- _Aim 1_
Copy the entries below word for word, taking everything from the line that contains "Given: Open Assignees settings gear" down to the line that contains "Looking at the screenshot, I should point(32,788).", both of those lines included. Copy only those lines.

BEGIN Source

Transactions with Affiliates. The indenture provides that Cablevision will not, and will not permit any of its subsidiaries to, sell, lease, transfer or otherwise dispose of any of its properties or assets to or purchase any property or assets from, or enter into any contract, agreement, understanding, loan, advance or guarantee with, or for the benefit of, an affiliate of Cablevision that is not a subsidiary of Cablevision, having a value, or for consideration having a value, in excess of $25,000,000 individually or in the aggregate unless Cablevision’s board of directors or any duly authorized committee of Cablevision’s board of directors makes a good faith determination that the terms of such transaction are, taken as a whole, no less favorable to Cablevision or such subsidiary, as the case may be, than those which might be available in a comparable transaction with an unrelated person. For purposes of clarification, this provision will not apply to Restricted Payments permitted under “— Limitation on Restricted Payments.”

END Source
BEGIN Listed entries

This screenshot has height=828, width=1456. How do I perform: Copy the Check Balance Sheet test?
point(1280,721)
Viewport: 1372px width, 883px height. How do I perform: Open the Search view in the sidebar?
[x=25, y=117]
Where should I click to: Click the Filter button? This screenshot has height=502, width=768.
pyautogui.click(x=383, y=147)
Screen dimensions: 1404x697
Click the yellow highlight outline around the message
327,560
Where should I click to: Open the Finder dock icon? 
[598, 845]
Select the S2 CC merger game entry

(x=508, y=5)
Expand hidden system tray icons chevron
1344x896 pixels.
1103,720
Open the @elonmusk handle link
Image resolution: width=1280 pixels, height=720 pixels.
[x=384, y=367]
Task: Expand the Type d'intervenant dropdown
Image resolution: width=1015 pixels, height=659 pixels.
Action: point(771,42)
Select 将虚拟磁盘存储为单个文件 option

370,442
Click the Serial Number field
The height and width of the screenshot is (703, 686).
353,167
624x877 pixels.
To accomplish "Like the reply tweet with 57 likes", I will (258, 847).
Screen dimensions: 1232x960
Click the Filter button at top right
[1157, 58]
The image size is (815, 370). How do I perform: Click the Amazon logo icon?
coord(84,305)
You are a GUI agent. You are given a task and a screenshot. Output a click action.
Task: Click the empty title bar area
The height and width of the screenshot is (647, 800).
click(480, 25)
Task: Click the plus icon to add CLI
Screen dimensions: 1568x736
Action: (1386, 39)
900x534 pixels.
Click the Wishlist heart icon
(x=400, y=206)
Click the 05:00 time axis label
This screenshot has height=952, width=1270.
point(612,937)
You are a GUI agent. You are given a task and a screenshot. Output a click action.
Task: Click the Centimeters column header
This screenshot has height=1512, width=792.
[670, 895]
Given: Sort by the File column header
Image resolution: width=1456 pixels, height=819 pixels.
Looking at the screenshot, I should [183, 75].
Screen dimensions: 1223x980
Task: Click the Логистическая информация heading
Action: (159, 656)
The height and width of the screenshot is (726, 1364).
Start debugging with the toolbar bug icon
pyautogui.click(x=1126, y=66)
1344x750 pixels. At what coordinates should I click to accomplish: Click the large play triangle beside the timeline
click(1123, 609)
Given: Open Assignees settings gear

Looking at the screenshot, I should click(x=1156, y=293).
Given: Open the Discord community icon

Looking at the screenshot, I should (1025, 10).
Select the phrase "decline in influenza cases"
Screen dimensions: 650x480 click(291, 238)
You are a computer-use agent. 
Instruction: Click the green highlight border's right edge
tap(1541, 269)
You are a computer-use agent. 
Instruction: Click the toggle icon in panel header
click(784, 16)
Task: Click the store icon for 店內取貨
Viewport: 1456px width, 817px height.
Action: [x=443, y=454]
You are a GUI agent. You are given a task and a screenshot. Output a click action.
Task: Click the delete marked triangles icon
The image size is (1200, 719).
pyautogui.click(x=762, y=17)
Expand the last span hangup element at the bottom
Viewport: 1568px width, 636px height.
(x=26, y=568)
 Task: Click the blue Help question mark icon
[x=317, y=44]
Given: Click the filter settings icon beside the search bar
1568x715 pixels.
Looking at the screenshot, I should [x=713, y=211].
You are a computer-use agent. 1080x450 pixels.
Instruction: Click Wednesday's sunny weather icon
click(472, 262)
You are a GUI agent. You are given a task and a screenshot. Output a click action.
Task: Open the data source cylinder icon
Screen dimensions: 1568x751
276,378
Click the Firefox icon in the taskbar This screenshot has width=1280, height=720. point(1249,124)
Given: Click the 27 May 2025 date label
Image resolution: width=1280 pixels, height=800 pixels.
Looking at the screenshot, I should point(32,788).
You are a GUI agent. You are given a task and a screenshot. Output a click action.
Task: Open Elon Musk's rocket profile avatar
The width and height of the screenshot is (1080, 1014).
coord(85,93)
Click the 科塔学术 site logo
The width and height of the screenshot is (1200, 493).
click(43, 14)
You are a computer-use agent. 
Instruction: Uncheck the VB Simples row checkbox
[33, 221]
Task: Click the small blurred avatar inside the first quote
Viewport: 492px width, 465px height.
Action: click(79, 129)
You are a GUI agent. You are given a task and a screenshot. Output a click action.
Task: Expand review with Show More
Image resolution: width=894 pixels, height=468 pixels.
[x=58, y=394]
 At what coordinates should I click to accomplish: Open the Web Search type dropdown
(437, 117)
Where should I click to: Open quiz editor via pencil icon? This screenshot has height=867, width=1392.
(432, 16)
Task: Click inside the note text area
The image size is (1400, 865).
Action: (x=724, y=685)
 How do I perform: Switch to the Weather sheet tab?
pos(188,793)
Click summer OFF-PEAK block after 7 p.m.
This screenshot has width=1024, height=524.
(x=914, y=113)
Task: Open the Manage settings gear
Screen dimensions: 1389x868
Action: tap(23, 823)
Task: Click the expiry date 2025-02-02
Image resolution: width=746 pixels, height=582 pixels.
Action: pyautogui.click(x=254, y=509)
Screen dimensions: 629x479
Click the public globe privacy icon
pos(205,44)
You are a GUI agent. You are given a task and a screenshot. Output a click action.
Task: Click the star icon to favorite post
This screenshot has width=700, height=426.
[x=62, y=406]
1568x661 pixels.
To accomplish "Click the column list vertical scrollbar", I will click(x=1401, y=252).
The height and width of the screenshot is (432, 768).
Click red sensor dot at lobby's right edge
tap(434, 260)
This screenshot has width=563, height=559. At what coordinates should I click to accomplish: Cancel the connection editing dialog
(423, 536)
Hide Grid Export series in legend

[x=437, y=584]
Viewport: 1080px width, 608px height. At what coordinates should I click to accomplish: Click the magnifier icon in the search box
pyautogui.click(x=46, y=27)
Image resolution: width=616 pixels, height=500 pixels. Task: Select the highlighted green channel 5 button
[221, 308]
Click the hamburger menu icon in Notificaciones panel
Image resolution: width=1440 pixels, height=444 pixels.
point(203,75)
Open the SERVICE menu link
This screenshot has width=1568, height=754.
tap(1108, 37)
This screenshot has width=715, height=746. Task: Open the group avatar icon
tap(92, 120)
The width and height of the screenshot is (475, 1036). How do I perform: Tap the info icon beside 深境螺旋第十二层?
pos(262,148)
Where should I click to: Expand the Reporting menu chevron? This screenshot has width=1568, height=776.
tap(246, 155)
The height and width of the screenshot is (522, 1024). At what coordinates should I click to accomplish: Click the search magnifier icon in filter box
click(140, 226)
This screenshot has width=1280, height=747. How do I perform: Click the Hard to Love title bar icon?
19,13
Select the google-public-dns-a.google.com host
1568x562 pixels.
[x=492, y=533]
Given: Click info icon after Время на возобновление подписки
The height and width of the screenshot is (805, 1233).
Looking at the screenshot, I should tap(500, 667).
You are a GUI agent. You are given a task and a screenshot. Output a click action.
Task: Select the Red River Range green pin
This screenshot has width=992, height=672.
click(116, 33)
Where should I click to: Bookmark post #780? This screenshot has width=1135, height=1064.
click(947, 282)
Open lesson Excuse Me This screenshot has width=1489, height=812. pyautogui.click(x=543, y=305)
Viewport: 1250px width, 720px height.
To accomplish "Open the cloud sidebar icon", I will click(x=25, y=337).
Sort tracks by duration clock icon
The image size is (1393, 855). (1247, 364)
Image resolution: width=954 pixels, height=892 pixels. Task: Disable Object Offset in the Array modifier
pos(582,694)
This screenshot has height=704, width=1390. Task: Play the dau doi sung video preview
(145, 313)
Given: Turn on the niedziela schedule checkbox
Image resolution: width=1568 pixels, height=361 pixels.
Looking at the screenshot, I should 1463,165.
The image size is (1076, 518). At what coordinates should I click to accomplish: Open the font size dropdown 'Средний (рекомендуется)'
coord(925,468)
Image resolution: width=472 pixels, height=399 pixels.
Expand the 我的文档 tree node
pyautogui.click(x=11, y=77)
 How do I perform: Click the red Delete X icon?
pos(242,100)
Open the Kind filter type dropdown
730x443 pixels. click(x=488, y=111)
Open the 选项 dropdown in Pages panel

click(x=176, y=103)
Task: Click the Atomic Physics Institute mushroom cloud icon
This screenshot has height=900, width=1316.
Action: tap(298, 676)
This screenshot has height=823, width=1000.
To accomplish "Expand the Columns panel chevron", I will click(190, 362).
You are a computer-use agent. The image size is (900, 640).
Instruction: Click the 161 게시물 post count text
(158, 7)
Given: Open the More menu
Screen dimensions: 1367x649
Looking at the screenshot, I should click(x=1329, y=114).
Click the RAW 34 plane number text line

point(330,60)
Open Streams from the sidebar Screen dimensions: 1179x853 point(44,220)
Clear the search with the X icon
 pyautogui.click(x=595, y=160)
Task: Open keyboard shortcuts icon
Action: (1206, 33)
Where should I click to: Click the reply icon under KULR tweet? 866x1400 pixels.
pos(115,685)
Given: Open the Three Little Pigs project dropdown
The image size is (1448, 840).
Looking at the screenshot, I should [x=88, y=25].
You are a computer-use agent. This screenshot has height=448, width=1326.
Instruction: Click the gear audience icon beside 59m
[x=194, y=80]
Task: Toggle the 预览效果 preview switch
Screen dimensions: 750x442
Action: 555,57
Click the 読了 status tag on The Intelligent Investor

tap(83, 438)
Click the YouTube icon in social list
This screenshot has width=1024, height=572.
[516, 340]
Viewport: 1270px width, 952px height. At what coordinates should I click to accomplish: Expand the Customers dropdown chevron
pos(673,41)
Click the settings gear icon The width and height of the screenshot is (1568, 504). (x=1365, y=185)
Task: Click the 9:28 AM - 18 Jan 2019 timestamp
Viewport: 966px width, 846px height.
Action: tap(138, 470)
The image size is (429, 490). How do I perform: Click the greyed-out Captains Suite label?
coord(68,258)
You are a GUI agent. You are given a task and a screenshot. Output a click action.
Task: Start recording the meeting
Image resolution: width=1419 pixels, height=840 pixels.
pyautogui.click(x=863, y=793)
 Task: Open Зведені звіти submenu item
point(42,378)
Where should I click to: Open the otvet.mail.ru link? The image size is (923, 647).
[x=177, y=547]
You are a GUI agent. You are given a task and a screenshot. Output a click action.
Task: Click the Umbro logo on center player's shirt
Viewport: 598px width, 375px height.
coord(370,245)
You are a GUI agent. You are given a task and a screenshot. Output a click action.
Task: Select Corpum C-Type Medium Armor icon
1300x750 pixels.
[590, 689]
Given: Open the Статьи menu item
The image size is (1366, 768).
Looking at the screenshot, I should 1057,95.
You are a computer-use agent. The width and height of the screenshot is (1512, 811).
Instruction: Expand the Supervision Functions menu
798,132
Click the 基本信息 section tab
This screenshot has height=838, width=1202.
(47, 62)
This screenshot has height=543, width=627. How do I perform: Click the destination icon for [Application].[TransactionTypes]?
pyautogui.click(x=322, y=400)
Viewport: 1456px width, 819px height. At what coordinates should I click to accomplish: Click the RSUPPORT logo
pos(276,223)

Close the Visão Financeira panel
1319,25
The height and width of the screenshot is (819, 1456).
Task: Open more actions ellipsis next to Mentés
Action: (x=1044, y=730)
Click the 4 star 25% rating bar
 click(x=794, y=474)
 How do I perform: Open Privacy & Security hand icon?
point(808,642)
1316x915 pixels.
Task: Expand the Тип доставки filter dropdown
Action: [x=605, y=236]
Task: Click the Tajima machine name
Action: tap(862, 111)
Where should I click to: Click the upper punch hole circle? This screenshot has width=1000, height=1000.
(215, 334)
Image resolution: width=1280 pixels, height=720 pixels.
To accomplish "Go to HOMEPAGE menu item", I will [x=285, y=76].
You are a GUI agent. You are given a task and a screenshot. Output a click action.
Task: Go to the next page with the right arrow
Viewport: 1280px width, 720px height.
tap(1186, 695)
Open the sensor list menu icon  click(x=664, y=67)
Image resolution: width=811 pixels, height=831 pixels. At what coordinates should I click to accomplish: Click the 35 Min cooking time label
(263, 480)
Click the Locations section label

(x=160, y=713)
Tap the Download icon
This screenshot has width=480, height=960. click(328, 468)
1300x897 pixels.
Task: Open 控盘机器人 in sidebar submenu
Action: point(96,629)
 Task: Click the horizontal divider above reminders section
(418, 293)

END Listed entries

- _Aim 2_
Answer these questions using the passage on transactions with affiliates:
(a) Above what dollar value does the limit on these deals apply?
(b) Who must make the good faith determination about the terms?
(c) To which payments does the provision not apply?

- _Final answer 1_
Given: Open Assignees settings gear

Looking at the screenshot, I should click(x=1156, y=293).
Given: Open the Discord community icon

Looking at the screenshot, I should (1025, 10).
Select the phrase "decline in influenza cases"
Screen dimensions: 650x480 click(291, 238)
You are a computer-use agent. 
Instruction: Click the green highlight border's right edge
tap(1541, 269)
You are a computer-use agent. 
Instruction: Click the toggle icon in panel header
click(784, 16)
Task: Click the store icon for 店內取貨
Viewport: 1456px width, 817px height.
Action: [x=443, y=454]
You are a GUI agent. You are given a task and a screenshot. Output a click action.
Task: Click the delete marked triangles icon
The image size is (1200, 719).
pyautogui.click(x=762, y=17)
Expand the last span hangup element at the bottom
Viewport: 1568px width, 636px height.
(x=26, y=568)
 Task: Click the blue Help question mark icon
[x=317, y=44]
Given: Click the filter settings icon beside the search bar
1568x715 pixels.
Looking at the screenshot, I should [x=713, y=211].
You are a computer-use agent. 1080x450 pixels.
Instruction: Click Wednesday's sunny weather icon
click(472, 262)
You are a GUI agent. You are given a task and a screenshot. Output a click action.
Task: Open the data source cylinder icon
Screen dimensions: 1568x751
276,378
Click the Firefox icon in the taskbar This screenshot has width=1280, height=720. point(1249,124)
Given: Click the 27 May 2025 date label
Image resolution: width=1280 pixels, height=800 pixels.
Looking at the screenshot, I should point(32,788).

- _Final answer 2_
(a) $25,000,000, individually or in the aggregate.
(b) Cablevision's board of directors or any duly authorized committee of that board.
(c) Restricted Payments permitted under "— Limitation on Restricted Payments."